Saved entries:
§

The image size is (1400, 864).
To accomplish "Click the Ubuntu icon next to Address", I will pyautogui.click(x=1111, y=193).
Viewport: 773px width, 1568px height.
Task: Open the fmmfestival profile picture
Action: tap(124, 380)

§

Please output the lines of every entry above as a numbered list, leaving out blank lines.

1. The image size is (1400, 864).
2. To accomplish "Click the Ubuntu icon next to Address", I will pyautogui.click(x=1111, y=193).
3. Viewport: 773px width, 1568px height.
4. Task: Open the fmmfestival profile picture
5. Action: tap(124, 380)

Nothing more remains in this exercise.